Between agenda-pushing hacktivists, financially-motivated cyber criminals and spying nation states, there is no shortage of attackers out there breaking into networks, stealing trade secrets and wreaking havoc.
With this constant deluge of aggressive and costly security breaches, it is no surprise that some people are frustrated enough to consider a countermeasure that has previously only been whispered about in back rooms: striking back directly against the attackers. But while giving cyber criminals a taste of their own medicine does sound pretty appealing, most forms of strike-back do not have a place in private business.
The idea of launching a counterattack against cyber criminals who launch an attack is not new. Counter hacking or proactive defence has been discussed at just about any security conference over the last few years. After all, many in the cyber security industry are as capable of breaching systems as the enemy.
In fact, the bad guys often leverage tools and code created by good guy security professionals. But recently, the idea of striking back against attackers has shifted from lighthearted fantasy to a potentially disturbing reality. Some security companies are even offering strike-back solutions. There are three ways companies have started approaching strike-back initiatives:
- Legal strike-back – This is the least offensive form of strike-back. An organisation, in cooperation with the authorities, will gather as much intelligence as possible about attackers — typically by following the money trail — and then use any legal maneuvering possible to try and prosecute attackers.
- Passive strike-back – This is essentially cyber entrapment. An organisation installs a sacrificial system, baited with booby trapped files or Trojan-laced information an attacker might desire.
- Active strike-back – In this approach, an organisation identifies an IP address from which the attack appears to be coming and launches a direct counterattack.

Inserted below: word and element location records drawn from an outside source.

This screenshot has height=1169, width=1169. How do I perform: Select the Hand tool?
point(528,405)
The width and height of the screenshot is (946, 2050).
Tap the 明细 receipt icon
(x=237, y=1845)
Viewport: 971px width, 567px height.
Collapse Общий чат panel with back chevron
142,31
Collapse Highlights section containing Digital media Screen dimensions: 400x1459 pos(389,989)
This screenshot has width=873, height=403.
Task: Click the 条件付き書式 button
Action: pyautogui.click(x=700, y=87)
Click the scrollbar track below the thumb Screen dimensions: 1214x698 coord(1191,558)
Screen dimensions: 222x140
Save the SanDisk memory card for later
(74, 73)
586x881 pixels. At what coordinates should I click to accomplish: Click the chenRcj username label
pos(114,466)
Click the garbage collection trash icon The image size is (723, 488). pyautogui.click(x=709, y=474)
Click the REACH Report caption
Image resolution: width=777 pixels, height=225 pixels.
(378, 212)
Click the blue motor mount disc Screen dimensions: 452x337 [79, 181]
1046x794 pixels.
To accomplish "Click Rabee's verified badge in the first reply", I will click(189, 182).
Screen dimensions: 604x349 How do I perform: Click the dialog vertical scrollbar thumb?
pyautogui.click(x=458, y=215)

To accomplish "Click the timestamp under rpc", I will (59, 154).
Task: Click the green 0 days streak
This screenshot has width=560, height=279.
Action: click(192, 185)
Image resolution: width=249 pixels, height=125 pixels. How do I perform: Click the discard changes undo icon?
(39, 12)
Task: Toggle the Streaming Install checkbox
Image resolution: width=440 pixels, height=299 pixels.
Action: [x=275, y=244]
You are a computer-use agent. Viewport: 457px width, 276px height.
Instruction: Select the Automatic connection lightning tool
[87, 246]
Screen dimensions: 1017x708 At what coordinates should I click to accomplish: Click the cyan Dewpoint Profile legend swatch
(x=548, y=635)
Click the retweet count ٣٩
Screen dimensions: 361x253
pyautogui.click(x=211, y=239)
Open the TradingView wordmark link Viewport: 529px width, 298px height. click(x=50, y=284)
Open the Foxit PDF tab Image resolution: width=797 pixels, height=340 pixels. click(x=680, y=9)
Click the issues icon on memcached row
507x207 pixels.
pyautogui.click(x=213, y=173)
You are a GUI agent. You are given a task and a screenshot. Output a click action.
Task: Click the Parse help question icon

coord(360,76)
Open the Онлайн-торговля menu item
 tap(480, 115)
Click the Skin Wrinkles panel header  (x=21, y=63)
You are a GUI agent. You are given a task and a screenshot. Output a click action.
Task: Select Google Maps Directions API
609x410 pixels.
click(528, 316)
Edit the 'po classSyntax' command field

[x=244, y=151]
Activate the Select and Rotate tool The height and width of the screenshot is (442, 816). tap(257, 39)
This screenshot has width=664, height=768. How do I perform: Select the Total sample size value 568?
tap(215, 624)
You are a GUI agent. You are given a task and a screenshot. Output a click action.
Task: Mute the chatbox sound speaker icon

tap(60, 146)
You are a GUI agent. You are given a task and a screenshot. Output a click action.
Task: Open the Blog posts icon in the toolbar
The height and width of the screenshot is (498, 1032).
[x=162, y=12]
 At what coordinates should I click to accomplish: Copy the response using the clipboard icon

Strike-back strategies and active measures have inherent risks associated with them, however. The biggest issue is that the anonymity the internet provides makes it very hard to know who is really behind an attack; so a strike-back measure could impact an innocent victim.
For example, attackers have started to purposely plant false flags into their code, suggesting the code came from another organisation in order to sabotage that company.
Another key issue is that internet crimes tend to pass through many geographies and legal jurisdictions. Not only are you inviting potential legal problems striking back against attackers in your own country; but when your actions cross borders there will be much wider ramifications.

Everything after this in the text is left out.